▶ _DATA EXTRACT_

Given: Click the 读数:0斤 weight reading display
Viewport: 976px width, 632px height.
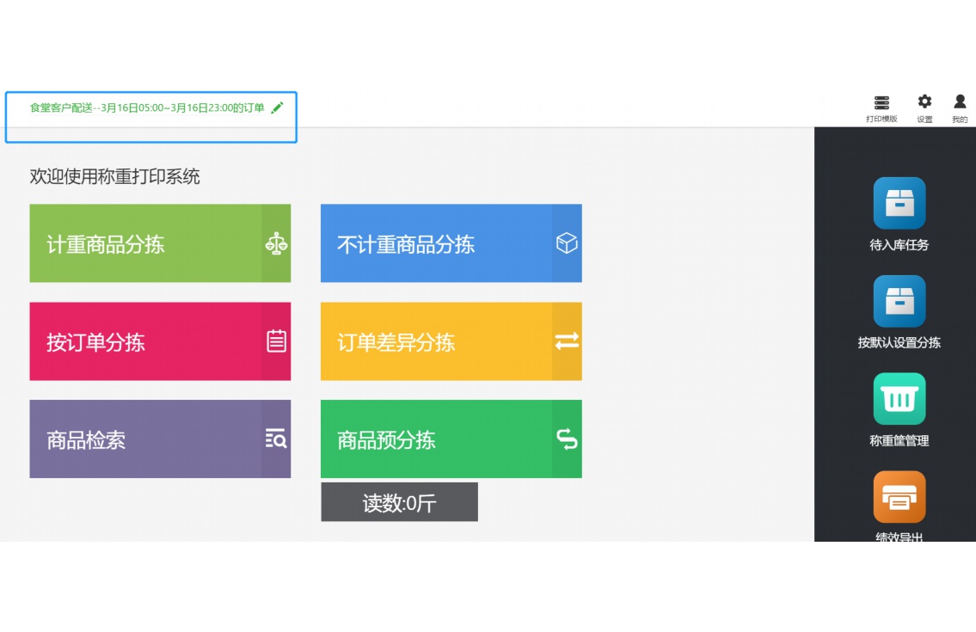Looking at the screenshot, I should pyautogui.click(x=399, y=501).
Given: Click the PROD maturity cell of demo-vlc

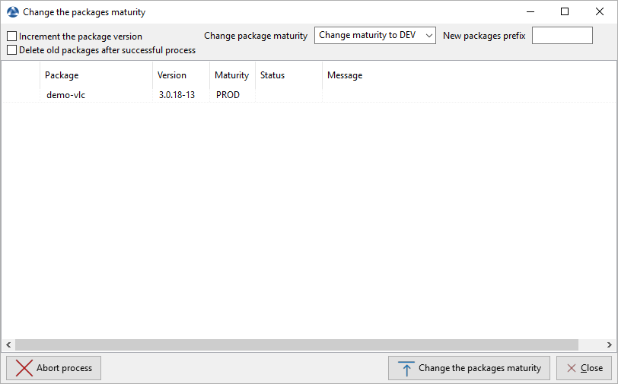Looking at the screenshot, I should coord(228,95).
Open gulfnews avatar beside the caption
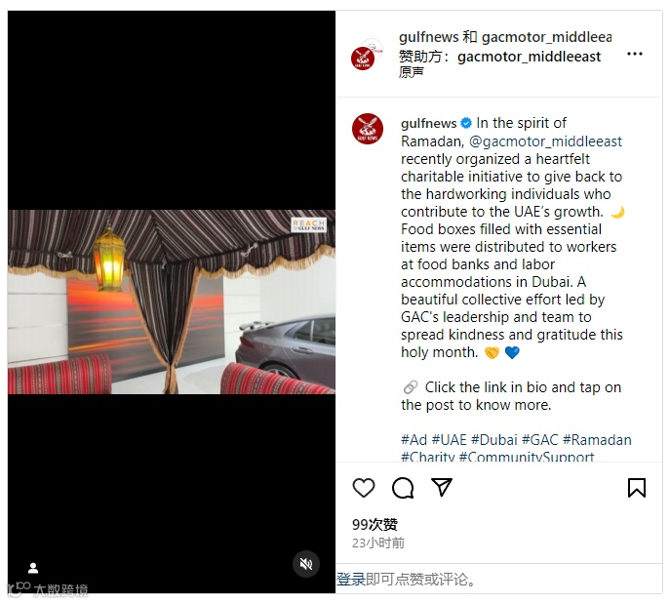670x604 pixels. (x=368, y=128)
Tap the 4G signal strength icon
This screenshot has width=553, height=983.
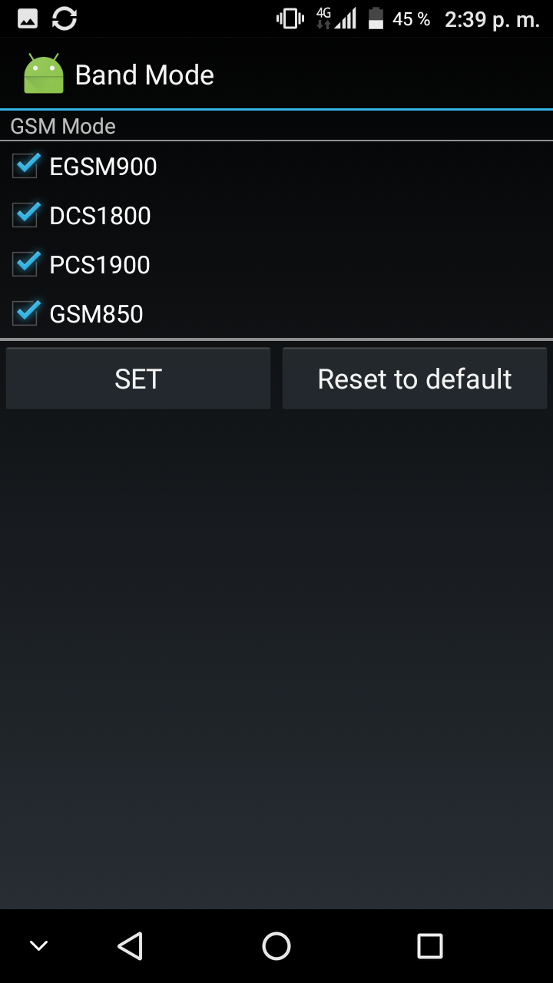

▶ _YOUR INSTRUCTIONS_
All of the entries above need to be repeated exactly, minus the pictures.

▶ _RESULT OF THE TASK_
Given: Click the 读数:0斤 weight reading display
Viewport: 976px width, 632px height.
Looking at the screenshot, I should pyautogui.click(x=399, y=501).
Given: Click the PROD maturity cell of demo-vlc

Looking at the screenshot, I should coord(228,95).
Open gulfnews avatar beside the caption
670x604 pixels. (x=368, y=128)
Tap the 4G signal strength icon
This screenshot has width=553, height=983.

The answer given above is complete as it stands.